Sure I will. I see that you're trying to say...
...the point there is SOLELY that the standard view in the sciences doesn't support that determinism is the case.
Except that, if by "the standard view of the sciences," you mean either Materialism/Physicalism or quantum mechanics, the conclusion there is not true. :shock:

Now, I agree that actual science does not necessitate either Materialism-Physicalism, or even quantum mechanics (which we both know is still in its infancy, really). That's because a good understanding of science is modest, not totalizing. Science itself is not the total sum of knowledge, nor is scientific knowing the only way of knowing things in the world. To believe otherwise is to become a victim of an ideology called "Scientism," i.e. the worship of science as the sine qua non of all wisdom. (Merriam-Webster: “An exaggerated trust in the efficacy of the methods of natural science applied to all areas of investigation (as in philosophy, the social sciences, and the humanities).” Much has been written about the problems with that, so I'll say no more.

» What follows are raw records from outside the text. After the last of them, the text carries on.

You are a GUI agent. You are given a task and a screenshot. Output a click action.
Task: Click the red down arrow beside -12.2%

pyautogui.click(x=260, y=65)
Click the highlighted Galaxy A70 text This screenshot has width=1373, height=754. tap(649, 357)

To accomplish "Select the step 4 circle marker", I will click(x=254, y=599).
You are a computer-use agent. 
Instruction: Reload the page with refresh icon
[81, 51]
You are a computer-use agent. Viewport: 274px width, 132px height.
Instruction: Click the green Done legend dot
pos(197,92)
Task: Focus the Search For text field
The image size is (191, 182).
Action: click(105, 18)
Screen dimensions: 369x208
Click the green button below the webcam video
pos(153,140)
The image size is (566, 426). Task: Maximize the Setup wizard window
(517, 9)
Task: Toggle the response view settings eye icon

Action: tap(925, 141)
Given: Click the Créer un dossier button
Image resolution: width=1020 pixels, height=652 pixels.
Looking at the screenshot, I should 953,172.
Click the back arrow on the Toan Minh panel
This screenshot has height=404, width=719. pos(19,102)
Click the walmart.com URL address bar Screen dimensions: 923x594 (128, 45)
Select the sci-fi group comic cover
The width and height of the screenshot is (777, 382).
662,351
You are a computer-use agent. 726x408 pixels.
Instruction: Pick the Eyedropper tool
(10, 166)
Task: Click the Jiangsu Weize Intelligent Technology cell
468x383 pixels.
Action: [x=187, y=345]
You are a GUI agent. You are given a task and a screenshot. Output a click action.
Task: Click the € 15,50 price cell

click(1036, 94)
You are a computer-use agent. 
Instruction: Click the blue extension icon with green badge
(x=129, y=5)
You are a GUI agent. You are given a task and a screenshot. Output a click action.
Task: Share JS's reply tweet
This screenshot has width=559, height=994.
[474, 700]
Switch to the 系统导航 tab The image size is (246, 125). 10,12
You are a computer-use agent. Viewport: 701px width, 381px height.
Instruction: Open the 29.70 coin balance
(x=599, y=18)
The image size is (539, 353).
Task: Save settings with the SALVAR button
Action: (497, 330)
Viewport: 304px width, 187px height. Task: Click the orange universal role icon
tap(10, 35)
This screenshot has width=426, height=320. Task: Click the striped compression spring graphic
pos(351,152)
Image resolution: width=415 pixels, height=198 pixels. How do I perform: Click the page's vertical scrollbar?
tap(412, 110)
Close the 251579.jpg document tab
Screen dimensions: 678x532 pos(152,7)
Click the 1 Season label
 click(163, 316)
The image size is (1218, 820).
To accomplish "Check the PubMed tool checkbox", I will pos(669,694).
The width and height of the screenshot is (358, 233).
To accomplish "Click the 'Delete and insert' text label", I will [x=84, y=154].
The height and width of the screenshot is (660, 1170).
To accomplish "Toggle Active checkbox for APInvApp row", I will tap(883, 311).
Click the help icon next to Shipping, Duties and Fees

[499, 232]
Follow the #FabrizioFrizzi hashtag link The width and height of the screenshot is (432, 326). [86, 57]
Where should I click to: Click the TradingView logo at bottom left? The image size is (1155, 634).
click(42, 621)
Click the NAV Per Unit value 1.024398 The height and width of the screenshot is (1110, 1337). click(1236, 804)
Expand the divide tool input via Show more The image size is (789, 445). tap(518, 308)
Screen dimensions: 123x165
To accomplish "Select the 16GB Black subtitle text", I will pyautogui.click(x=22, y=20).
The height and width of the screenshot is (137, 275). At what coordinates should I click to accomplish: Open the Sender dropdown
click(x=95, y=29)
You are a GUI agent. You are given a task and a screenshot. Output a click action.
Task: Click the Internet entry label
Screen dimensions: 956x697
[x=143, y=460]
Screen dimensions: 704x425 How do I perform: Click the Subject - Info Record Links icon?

Hopefully, that's not where you and I are at, and for sure, a good scientist knows that, too. So a good scientist need not be a Materialist or Physicalist.

But if science necessitated either Materialism/Physicalism or impersonal probabilistics, like in quantum theory, then Determinism would follow inevitably. :shock:

That's the problem. Now, if you want to toddle for a bit, then the first thing you're going to have to do is prove (not just state and assume) that impersonal probabilistics aren't Deterministic. We're giving you reasons they are; you've not provided us a reason why you believe they're not.

So go ahead, if you can. And in deference to your preference, we're still on step 1.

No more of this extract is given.